Forum Discussion
Managing code resources
With the introduction of the Code Block feature I have began to realise the accumulation of multiple code snippets. I'm wondering whether there are any good tools / methods for managing these resources? In particular, the ability to tag these snippets to indicate where they have been used.
10 Replies
- TracyGriffith-dCommunity Member
I don't have a suggestion, but I think this is a great question. I'd be interested in seeing how others organize this type of information.
- StaceyCommunity Member
Try out Notion. You can create a free account. Inside you create pages (like folders) and on the page you can create tables/databases to hold your information. It's quick and allows you to categorize you snips. It also has a simple copy from each block that you can use to grab the code when you need it. I'm not paid to refer Notion, it's just a handy tool for me.
- DavidBaird-5911Community Member
Thank you Stacey...yes I will check it out 😄
- StephanieSuper Hero
In my Rise Code Block examples, I'm actually using Rise to not only organize and test the code blocks, but also to store the code in code snippets. I have also created templates for each code block to easily drop into new courses.
- TracyGriffith-dCommunity Member
Great suggestion! I'll follow your lead on this.
- CassandraWiley-Community Member
Care to share any examples on how to replace the images using RISE libary?
- StephanieSuper Hero
When searching in the content library, hovering over the bottom of the image produces two links; one to the author of the image and one to the hosting platform. You can locate the image this way. If you Preview it, right-click and choose 'copy image address' this provides the direct URL for the free image.

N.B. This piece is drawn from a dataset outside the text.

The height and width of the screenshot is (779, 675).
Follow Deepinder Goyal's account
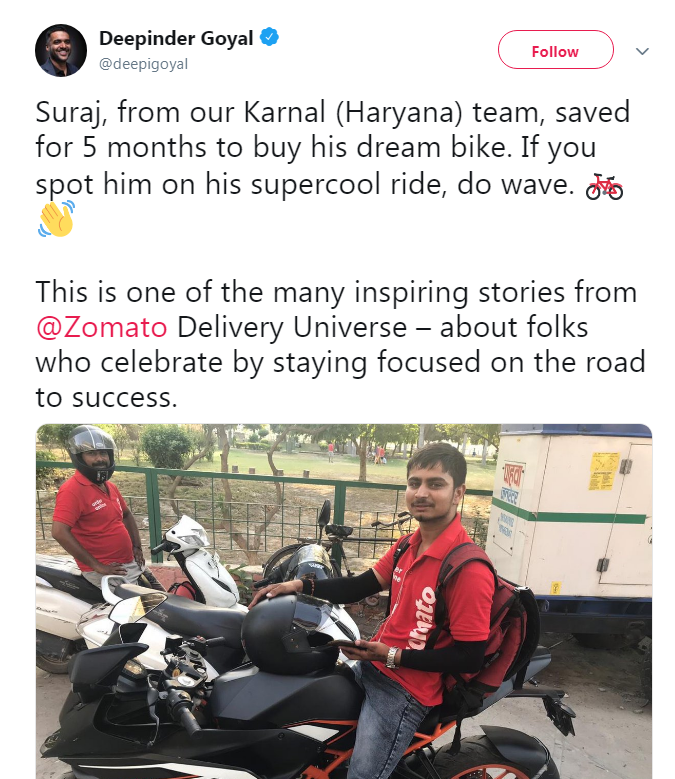555,50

You can use that url in your code.
- CassandraWiley-Community Member
Thank you Stephanie! Worked like a charm!
- BlendedLearn959Community Member
For others looking at working collaboratively, or who want to use version control, I'd suggest using git. It's got a small learning curve but it enables you to privately host all your code and pull and edit it from anywhere etc.
- JenniferMerr605Community Member
Our team has added these blocks to a Rise file we share, sort of a Code Library. We categorized different types of blocks (sales blocks, general blocks, activities, etc.) and created a lesson for each. That way everyone can see the block and then go in and copy/paste the code to their own Rise file.